You can find some examples on the example folder of this project.

Configuration

KafkaConfiguration

| Property | Type | Default | Description | | --- | --- | --- | --- | | brokers | string || List of brokers to connect to | | clientId | string | "rdkafka" | Client id to use for the connection | | securityProtocol | SecurityProtocol || Security protocol to use (PLAINTEXT, SSL, SASL_PLAINTEXT, SASL_SSL) | | logLevel | string | info | Log level for the client | | brokerAddressFamily | string | "v4" | Address family to use for the connection (v4, v6) | | configuration | Record<string, any> | {} | Additional configuration options for the client | | diagnostics | boolean | false | v3.0.0+: Enable diagnostics channel for OTEL instrumentation |

ConsumerConfiguration

| Property | Type | Default | Description | | --- | --- | --- | --- | | groupId | string || Consumer group ID | | enableAutoCommit | boolean | true | Enable automatic offset commits | | configuration | Record<string, any> | {} | Additional consumer configuration options | | fetchMetadataTimeout | number | 60000 | Timeout for fetching metadata (ms) | | maxBatchMessages | number | 1000 | Maximum messages in a batch operation |

Consumer Commit Methods

kafka-crab-js provides two methods for committing offsets:

| Method | Signature | Description | | --- | --- | --- | | commit | commit(topic, partition, offset, mode) | Traditional commit - you must calculate offset + 1 | | commitMessage | commitMessage(message, mode) | v2.1.0+: Simplified commit - automatically handles offset increment |

// Using commitMessage (recommended for v2.1.0+)
const message = await consumer.recv();
await consumer.commitMessage(message, 'Sync');

// Using commit (traditional)
const message = await consumer.recv();
await consumer.commit(message.topic, message.partition, message.offset + 1, 'Sync');

Both methods support 'Sync' and 'Async' commit modes.

ProducerConfiguration

| Property | Type | Default | Description | | --- | --- | --- | --- | | queueTimeout | number | 5000 | Queue timeout in milliseconds | | autoFlush | boolean | true | Enable automatic message flushing | | configuration | Record<string, any> | {} | Additional producer configuration options |

TopicPartitionConfig

| Property | Type | Default | Description | | --- | --- | --- | --- | | topic | string || Topic name | | allOffsets | OffsetModel || Offset configuration for all partitions | | partitionOffset | Array<PartitionOffset> || Per-partition offset configuration | | createTopic | boolean | false | v2.0.0+: Create topic if it doesn't exist | | numPartitions | number | 1 | v2.0.0+: Number of partitions when creating topic | | replicas | number | 1 | v2.0.0+: Number of replicas when creating topic |

You can see the available options here: librdkafka.
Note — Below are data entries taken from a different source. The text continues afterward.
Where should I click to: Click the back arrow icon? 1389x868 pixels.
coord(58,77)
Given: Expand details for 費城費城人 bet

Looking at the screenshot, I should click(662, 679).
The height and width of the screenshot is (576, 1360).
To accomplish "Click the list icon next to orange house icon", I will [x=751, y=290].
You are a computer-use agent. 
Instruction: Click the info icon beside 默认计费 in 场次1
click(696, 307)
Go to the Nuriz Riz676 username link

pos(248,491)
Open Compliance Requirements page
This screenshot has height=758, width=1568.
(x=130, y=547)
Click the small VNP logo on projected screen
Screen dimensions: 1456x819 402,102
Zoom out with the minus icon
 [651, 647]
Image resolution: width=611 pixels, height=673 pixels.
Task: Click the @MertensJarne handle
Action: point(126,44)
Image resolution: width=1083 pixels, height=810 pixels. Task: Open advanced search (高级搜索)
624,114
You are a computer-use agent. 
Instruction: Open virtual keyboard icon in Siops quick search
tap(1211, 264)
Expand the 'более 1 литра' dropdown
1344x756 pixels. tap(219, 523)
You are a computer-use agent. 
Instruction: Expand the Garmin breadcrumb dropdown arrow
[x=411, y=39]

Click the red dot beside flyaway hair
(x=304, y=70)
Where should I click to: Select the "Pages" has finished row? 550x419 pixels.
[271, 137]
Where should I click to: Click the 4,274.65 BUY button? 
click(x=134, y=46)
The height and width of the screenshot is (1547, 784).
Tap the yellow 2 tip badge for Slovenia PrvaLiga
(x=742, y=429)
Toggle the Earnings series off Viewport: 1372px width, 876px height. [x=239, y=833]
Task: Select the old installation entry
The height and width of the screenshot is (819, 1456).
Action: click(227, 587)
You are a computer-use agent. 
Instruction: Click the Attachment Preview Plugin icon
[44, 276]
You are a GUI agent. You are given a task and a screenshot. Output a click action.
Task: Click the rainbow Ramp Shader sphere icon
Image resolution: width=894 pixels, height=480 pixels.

OpenTelemetry Instrumentation

Note: Starting with v3.0.0, OpenTelemetry instrumentation has been moved to a separate package: kafka-crab-js-otel

Installation

npm install kafka-crab-js-otel @opentelemetry/api

Usage

import { KafkaClient } from 'kafka-crab-js'
import { enableOtelInstrumentation, endSpan } from 'kafka-crab-js-otel'

// Enable instrumentation before creating client
// Note: serviceName is configured via OTEL SDK Resource
enableOtelInstrumentation({
  metrics: { enabled: true },
})

// Create client with diagnostics enabled
const client = new KafkaClient({
  brokers: 'localhost:9092',
  clientId: 'my-app',
  diagnostics: true,
})

// For consumers, call endSpan() when done processing
const message = await consumer.recv()
// ... process message ...
endSpan(message)

For complete configuration options and examples, see the kafka-crab-js-otel README.

Examples

See comprehensive examples in the example/ directory:

example/otel-tracing-example.mjs - Complete tracing setup with Jaeger
example/otel-metrics-example.mjs - Metrics collection with Prometheus
example/README.md - Full documentation for all examples

Performance Benchmarks

Running Benchmarks

kafka-crab-js v2.0.0+ includes a comprehensive benchmark suite to compare performance against other popular Kafka clients:

# Set up benchmark environment (requires Kafka running locally)
pnpm add -D tsx  # For running TypeScript files directly
npx tsx benchmark/utils/setup.ts

# Run consumer performance benchmarks
node benchmark/consumer.ts

Benchmark Results

Benchmarks run on macOS with Apple M1 chip processing 50,000 messages (December 2024)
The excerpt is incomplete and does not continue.